Normal distribution
Assumptions
Although a few generating processes are provably normal, we mostly use the normal distribution in contexts where it is “close enough”, and do not require any particular assumptions.
However, keep in mind that the normal distribution, at least in theory, is:
- Unbounded
- Continuous
- Symmetrical
If the process you are modeling is bounded, discrete, or asymmetrical, then the normal distribution may be a poor fit. Two common exceptions would be:
- When the distribution is naturally bounded, but most values are observed very far from the bounds (such as the weights of passenger jets, bounded below by 0, or the returns on a stock index, bounded below at -100%)
- When the distribution is discrete, but most values are very large or very finely subdivided (such as stadium attendance, or the current value of your bank account)
Definition
\[\begin{array}{ll} \text{Support:} & \mathbb{R} \\ \text{Parameter(s):} & \mu,\text{ the mean }(\mu \in \mathbb{R}) \\ & \sigma,\text{ the standard deviation }(\sigma \gt 0) \\ \text{PDF:} & f_X(x) = \frac{1}{\sqrt{2\pi\sigma^2}} e^{-\frac{1}{2\sigma^2}(x-\mu)^2} \\ \text{CDF:} & F_X(x) = \Phi(\frac{x-\mu}{\sigma})\quad (\text{No closed form expression}) \\ \text{Mean:} & \mathbb{E}[X]=\mu \\ \text{Variance:} & \mathbb{V}[X]=\sigma^2 \\ \end{array}\]
Visualizer
#| '!! shinylive warning !!': |
#| shinylive does not work in self-contained HTML documents.
#| Please set `embed-resources: false` in your metadata.
#| standalone: true
#| viewerHeight: 650
library(shiny)
library(bslib)
ui <- page_fluid(
tags$head(tags$style(HTML("body {overflow-x: hidden;}"))),
title = "Normal distribution PDF",
fluidRow(plotOutput("distPlot")),
fluidRow(column(width=6,sliderInput("mu", "Mean (mu)", min=-10, max=10, value=0)),
column(width=6,sliderInput("sigma", "Std Dev (sigma)", min=0.01, max=10, value=1))))
server <- function(input, output) {
output$distPlot <- renderPlot({
x <- seq(input$mu-3*input$sigma,input$mu+3*input$sigma,input$sigma/100)
y <- dnorm(x,input$mu,input$sigma)
xlims <- c(mean(c(-3,x[1])),mean(c(3,x[601])))
ylims <- c(0,mean(c(dnorm(0),y[301])))
plot(x=x,y=y,main=NULL,xlab='x',ylab='Density',type='l',lwd=2,
xlim=xlims,ylim=ylims)
})
}
shinyApp(ui = ui, server = server)
Properties
- The normal distribution with mean \(\mu=0\) and variance \(\sigma^2=1\) is said to be the standard normal distribution and often written as \(Z \sim \mathrm{Norm}(0,1)\).
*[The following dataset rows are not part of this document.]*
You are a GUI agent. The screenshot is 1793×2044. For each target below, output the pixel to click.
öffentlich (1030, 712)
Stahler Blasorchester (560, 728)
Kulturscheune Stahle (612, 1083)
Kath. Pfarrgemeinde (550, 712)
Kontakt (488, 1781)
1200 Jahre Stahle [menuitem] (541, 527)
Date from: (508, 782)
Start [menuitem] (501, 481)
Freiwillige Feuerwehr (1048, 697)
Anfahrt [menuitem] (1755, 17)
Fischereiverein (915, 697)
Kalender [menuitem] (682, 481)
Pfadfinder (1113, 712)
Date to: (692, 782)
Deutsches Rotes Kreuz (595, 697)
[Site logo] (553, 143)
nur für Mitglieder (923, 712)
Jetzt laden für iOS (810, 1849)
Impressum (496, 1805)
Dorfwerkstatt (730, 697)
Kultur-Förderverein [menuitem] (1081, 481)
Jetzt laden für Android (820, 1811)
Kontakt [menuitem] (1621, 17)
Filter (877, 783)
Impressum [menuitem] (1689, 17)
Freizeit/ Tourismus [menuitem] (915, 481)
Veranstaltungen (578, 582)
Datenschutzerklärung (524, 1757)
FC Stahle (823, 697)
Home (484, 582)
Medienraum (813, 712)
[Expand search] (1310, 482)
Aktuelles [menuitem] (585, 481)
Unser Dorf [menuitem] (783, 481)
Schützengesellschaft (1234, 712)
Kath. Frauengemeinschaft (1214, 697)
The CDF of the standard normal distribution and its inverse are often abbreviated as \(F_X(x)=\Phi(x)\) and \(F_X^{-1}(x)=\Phi^{-1}(x)\), respectively.
- If \(X\) is a normal random variable with mean \(\mu\) and variance \(\sigma^2\), then for any constants \(a,b \in \mathbb{R}\) the transformation \(aX + b\) is also a normal random variable with mean \(a\mu + b\) and variance \(a^2\sigma^2\).
- If \(X\) and \(Y\) are two independent normal random variables with means \(\mu_X, \mu_Y\) and variances \(\sigma^2_X, \sigma^2_Y\), then their sum \(X+Y\) is also a normal random variable with mean \(\mu_X+\mu_Y\) and variance \(\sigma^2_X+\sigma^2_Y\).
- More generally, any linear combination of any number of independent normal random variables is itself a normal random variable!
Relations to other distributions
- The sum of the squares of \(n\) independent standard normal variates is chi-squared distributed with \(df=n\): \[\sum_{i=1}^n Z_i^2 \sim \chi_{(n)}^2\]
- The ratio of two standard normal variates has the standard Cauchy distribution, i.e. \[\mathrm{For\ }Z_1,Z_2 \sim \mathrm{Norm}(0,1),\quad \frac{Z_1}{Z_2} \sim \mathrm{Cauchy}(0,1)\]
- The standard normal distribution is the limit case for the Student’s t-distribution (as \(df \rightarrow \infty\)). The standard normal can be used in place of the t-distribution with little loss of accuracy for large \(df\).
- The normal distribution with mean \(df\) and standard deviation \(\sqrt{2df}\) closely approximates the chi-squared distribution for large \(df\).
- The Poisson distribution and binomial distribution both form discrete approximations to the normal distribution when either \(\lambda\) is very large (Poisson) or \(np\) is very large and \(p\) is not near 0 or 1.